Firstly you can't select a motor without the characteristics of the driven load. In this case the requirement is to un-stick the load against it's frictional resistance which requires a torque (T1) and then to accelerate the load at the required rate which requires an additional torque (T2).
The addition of these two torques gives the minimum torque required to run the load up to the required speed (T3), in this case 6 rev/min. All basic stuff calculable from first principles by any mechanical engineer.
The drive to the load is via a 10:1 belt drive thus requiring a drive unit of 60 rev/min, typically I'd be looking at a spur geared motor unit from Flender, SEW, et al.

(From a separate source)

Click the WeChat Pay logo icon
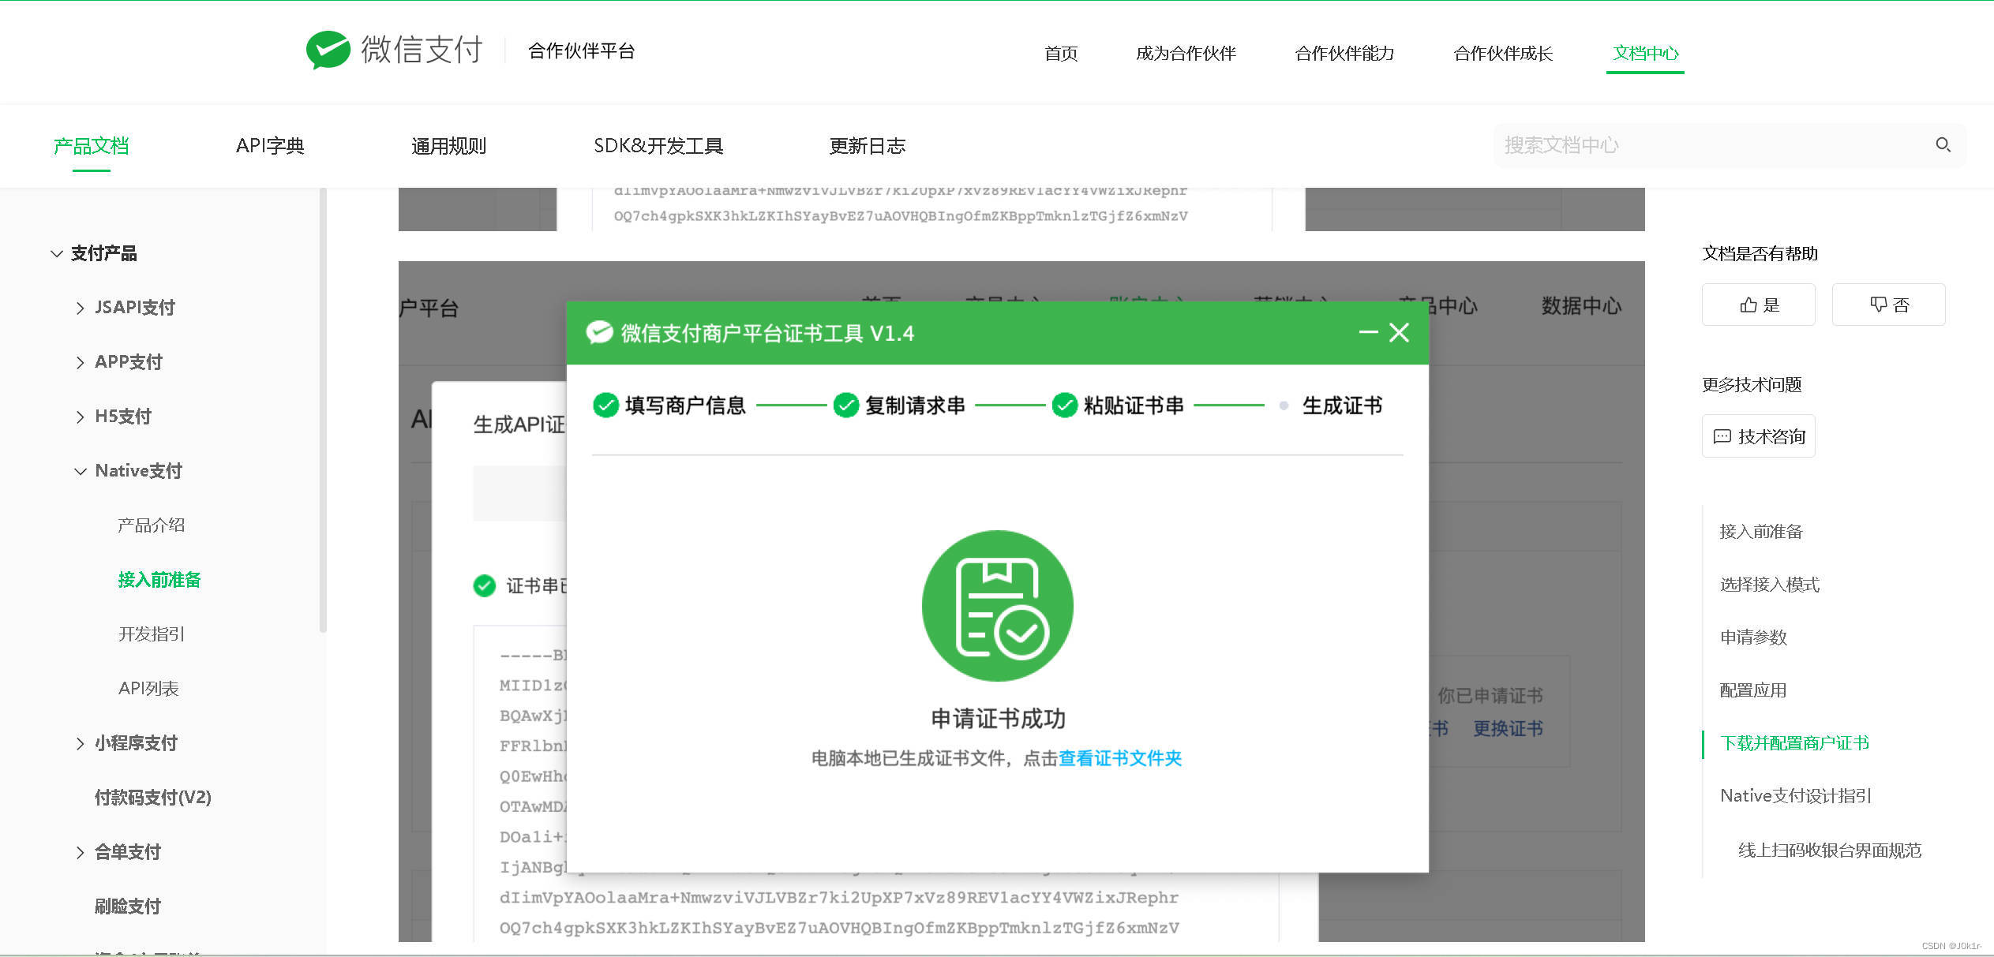 coord(328,50)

The requirement for this unit would be to provide a starting torque in excess of T3 for the acceleration phase, then in excess of T1 to maintain rotation once acceleration has has been completed. Select from a manufacturers catalogue or discuss with their applications engineer.
Much information was omitted from the original question so the above is is just the generalised solution.
IMO, all of the above is a first principle approach.
Too much reliance charts, graphs, tables, derived formulae frequently leads to ignorance of underlying engineering principles and very quickly the misapplication of data. It's a sad truth that many who read from charts and graphs, put numbers into derived formulae or run computer programmes have no concept of what lies behind the answers they get.